If business logic requires reading the row first, immediately lock it with SELECT FOR UPDATE within the same serializable transaction. This prevents concurrent modifications between the read and the subsequent write.

// Secure: lock the row after reading
app.put('/resources/:id', async (req, res) => {
  const client = await pool.connect();
  try {
    await client.query('BEGIN');
    const { rows } = await client.query(
      'SELECT data, owner_id FROM resources WHERE id = $1 FOR UPDATE',
      [req.params.id]
    );
    if (!rows.length || rows[0].owner_id !== req.user.id) {
      await client.query('ROLLBACK');
      return res.status(403).send('Forbidden');
    }
    await client.query(
      'UPDATE resources SET data = $1 WHERE id = $2',
      [req.body.data, req.params.id]
    );
    await client.query('COMMIT');
    res.send('Updated');
  } catch (e) {
    await client.query('ROLLBACK');
    res.status(500).send('Server error');
  } finally {
    client.release();
  }
});

SELECT FOR UPDATE places a lock on the row for the transaction, closing the TOCTOU gap by ensuring no other transaction can modify the row until the current transaction commits or aborts. This is appropriate when additional read-side logic is required before the update.

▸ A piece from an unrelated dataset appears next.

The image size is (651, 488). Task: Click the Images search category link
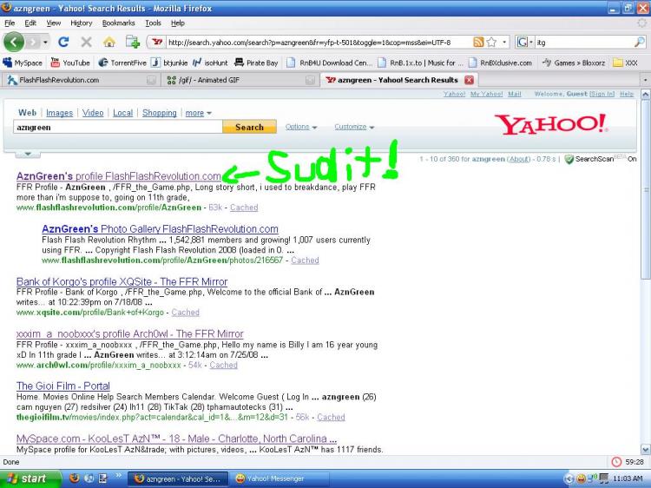59,113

3) Use conditional writes with optimistic concurrency control

Include a version or updated_at column and check it in the WHERE clause to detect conflicts. If the version changed between read and write, the update affects zero rows, and the request can be retried or rejected.

// Secure: optimistic concurrency control
app.put('/resources/:id', async (req, res) => {
  const client = await pool.connect();
  try {
    const { rowCount } = await client.query(
      'UPDATE resources SET data = $1, version = version + 1 WHERE id = $2 AND owner_id = $3 AND version = $4',
      [req.body.data, req.params.id, req.user.id, req.body.version]
    );
    if (rowCount === 0) {
      return res.status(409).send('Conflict or authorization failed');
    }
    res.send('Updated');
  } catch (e) {
    res.status(500).send('Server error');
  } finally {
    client.release();
  }
});

These patterns ensure that authorization is enforced at the point of use, minimizing the TOCTOU window. For most cases, combining check and update in a single statement is the simplest and safest approach.

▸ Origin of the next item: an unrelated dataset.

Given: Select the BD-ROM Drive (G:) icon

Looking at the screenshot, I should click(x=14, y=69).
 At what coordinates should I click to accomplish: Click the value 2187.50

Frequently Asked Questions

Why does a SELECT followed by an UPDATE in separate statements create a TOCTOU risk even on CockroachDB?
Because the state can change between the SELECT and the UPDATE. CockroachDB’s serializable isolation prevents certain anomalies but does not automatically re-validate authorization assumptions; the application must couple the check and use or lock the row to avoid a window.
Is SELECT FOR UPDATE always necessary to prevent TOCTOU in Express with CockroachDB?
Not always. When authorization can be expressed in the UPDATE WHERE clause, a single statement is sufficient and avoids extra locking. Use SELECT FOR UPDATE only when you need to read and apply additional logic before writing.